After a brief period when Poe absconded from the journal, White was charitable enough to take him back, but as he did so he gave him some good advice which is also startling evidence of the scale of Poe's drinking:
No man is safe who drinks before breakfast. No man can do so, and attend to business properly.
Good advice — but also advice Poe found it impossible to follow. At the beginning of 1837 Poe was "let go" by the Southern Literary Messenger when periods of incapacity brought on by drinking bouts had made his unreliability as a contributor no longer tolerable.

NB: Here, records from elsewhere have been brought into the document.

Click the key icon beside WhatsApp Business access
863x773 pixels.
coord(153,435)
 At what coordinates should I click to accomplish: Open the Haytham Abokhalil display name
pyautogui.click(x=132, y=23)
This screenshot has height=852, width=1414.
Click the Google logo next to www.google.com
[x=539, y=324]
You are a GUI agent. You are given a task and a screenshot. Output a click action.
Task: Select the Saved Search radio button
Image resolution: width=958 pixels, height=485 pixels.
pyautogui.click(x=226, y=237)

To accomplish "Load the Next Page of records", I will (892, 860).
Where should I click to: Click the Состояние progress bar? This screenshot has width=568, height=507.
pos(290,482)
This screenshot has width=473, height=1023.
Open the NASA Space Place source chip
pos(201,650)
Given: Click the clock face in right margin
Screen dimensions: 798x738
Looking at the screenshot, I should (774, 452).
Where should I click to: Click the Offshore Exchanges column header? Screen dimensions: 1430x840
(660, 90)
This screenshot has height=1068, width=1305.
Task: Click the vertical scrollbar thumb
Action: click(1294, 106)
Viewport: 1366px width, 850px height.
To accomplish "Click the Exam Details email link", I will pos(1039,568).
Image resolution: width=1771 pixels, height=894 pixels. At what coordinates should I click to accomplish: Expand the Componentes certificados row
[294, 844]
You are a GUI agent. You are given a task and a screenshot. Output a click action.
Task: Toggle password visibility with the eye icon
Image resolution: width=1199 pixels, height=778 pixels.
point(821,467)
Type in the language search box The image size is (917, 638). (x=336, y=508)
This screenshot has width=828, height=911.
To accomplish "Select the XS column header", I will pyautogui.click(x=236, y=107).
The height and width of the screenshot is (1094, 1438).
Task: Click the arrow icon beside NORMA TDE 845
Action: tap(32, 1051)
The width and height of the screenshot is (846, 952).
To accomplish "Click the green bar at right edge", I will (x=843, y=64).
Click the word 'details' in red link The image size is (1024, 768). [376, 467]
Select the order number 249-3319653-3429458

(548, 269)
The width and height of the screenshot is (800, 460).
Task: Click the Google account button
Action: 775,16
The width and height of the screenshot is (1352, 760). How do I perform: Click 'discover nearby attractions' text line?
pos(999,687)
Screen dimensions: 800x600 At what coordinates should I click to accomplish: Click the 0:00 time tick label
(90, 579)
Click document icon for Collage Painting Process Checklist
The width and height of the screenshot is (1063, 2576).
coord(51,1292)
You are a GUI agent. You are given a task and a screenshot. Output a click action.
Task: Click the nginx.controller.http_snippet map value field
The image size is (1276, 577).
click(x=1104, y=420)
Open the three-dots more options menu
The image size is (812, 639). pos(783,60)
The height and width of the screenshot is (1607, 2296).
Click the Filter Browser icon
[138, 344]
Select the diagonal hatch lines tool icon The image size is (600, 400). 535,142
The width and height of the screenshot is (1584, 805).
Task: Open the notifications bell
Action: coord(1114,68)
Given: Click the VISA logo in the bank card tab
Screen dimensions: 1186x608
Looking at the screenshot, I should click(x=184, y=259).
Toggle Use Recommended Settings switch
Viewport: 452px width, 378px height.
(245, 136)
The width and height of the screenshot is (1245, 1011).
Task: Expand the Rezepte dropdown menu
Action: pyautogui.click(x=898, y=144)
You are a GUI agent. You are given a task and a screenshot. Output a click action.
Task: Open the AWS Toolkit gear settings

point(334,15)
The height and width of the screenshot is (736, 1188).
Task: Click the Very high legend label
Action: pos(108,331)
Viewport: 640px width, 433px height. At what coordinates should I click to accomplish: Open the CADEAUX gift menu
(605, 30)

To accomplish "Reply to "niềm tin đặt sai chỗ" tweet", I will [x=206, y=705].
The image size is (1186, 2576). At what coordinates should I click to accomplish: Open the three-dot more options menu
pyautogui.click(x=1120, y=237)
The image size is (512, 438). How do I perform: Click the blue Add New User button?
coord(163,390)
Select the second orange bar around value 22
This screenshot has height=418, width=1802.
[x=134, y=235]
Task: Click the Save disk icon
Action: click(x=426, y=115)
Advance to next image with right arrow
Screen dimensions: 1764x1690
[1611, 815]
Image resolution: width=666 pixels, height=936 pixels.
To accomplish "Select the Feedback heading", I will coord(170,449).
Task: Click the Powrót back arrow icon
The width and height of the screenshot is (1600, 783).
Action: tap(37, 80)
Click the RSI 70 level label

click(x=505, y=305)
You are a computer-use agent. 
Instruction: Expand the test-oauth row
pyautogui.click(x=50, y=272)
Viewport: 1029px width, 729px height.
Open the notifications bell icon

It was the same story a few years later, when Poe was living in Philadelphia and contributing to the Gentleman's Magazine. A friend, Thomas English, saw one evening "someone struggling in a vain attempt to raise himself from the gutter. Supposing the person had tripped and fallen, I bent forward and assisted him to arise. I found it was Poe." Poe had been drinking on an epic scale, and needed several days at home in bed to recover. The debacle was not long in coming, and in May 1840 Poe was sacked from the magazine, the publisher William Burton noting euphemistically that Poe's "infirmities" had caused much annoyance. During the final illness of his wife Poe had written that:
I became insane, with long intervals of horrible sanity. During these fits of absolute unconsciousness, I drank — God only knows how often or how much.
By now Poe's drinking was becoming notorious outside the circles of his immediate family and acquaintance. In 1841 Thomas English would lampoon Poe in his novel The Drunkard's Doom. A New York magazine would publish a spoof list of forthcoming books, which included "A treatise on ‘Aqua Pura', its uses and abuses, by Edgar A. Poe".